Finland’s air force has quietly removed the last swastikas from unit emblems after over a century in use.
Until recently the country’s Air Force Command emblem depicted a pair of wings around a swastika, a symbol which pre-dates its associations with Nazism.
The change was first observed by Teivo Teivainen, a politics professor at the University of Helsinki, who argued its negative associations made the swastika’s ongoing use politically fraught.
Professor Teivainen, who has written widely on the issue, said using the swastika could cause difficulties for the Nato country, particularly if worn on the uniforms of deployed personnel.
“I have not found many reasonable arguments to support its military usefulness,” Mr Teivainen wrote on Twitter on Thursday.
The symbol’s association with Finland’s air force dates to its founding in 1918, when Swedish count Eric von Rosen donated a plane painted with swastikas to the newly independent country.
The German Nazi Party adopted the swastika as its logo in 1920.
Finland removed the swastika from its aircraft following a postwar armistice with the Soviet Union, but until recently the symbol remained on Air Force Command emblems and some flags and decorations.

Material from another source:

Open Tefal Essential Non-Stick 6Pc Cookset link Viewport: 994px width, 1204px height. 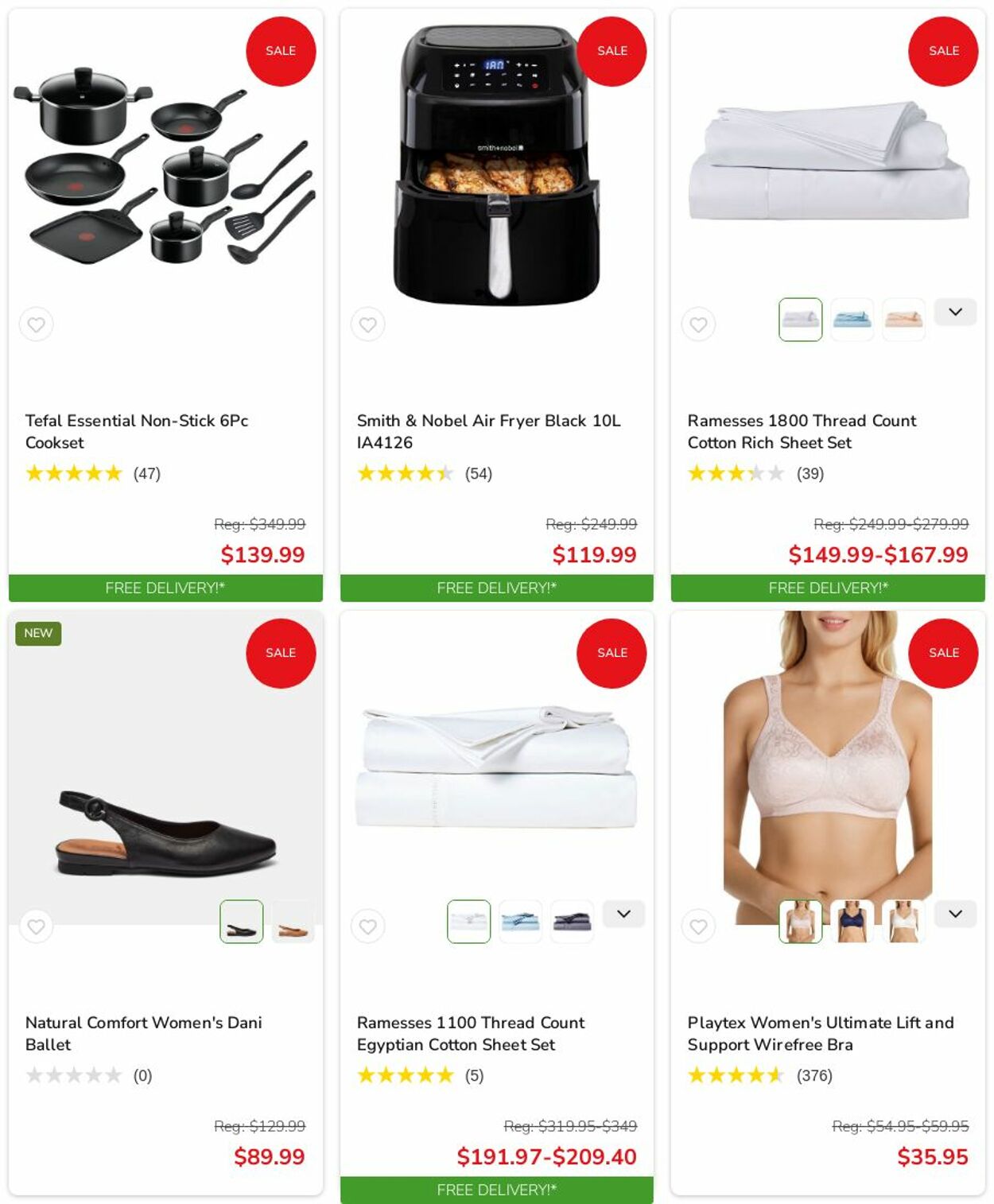click(x=137, y=432)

A spokesman for Finland’s air force told the BBC, “as unit emblems are worn on uniform, it was considered impractical and unnecessary to continue using the old unit emblem, which had caused misunderstandings from time to time.”
The current emblem of the air force is a circle of wings around a golden eagle, another symbol used by the force since 1945.

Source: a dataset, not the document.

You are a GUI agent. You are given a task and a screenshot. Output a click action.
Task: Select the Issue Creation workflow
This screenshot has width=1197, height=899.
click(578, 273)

Professor Teivainen has coined a phrase in Finnish to explain how the use of a swastika could be problematic despite its innocent origin. Roughly translated, “visuaalinen natsahtavuusaste” means “how much something exhibits visual cues that are associated with Nazis”.
“This is not a question about manipulating historical records by removing controversial symbols such as the swastika from museums or history books,” he wrote in 2016.
“This is about the way the Republic of Finland wants to present its armed forces today.”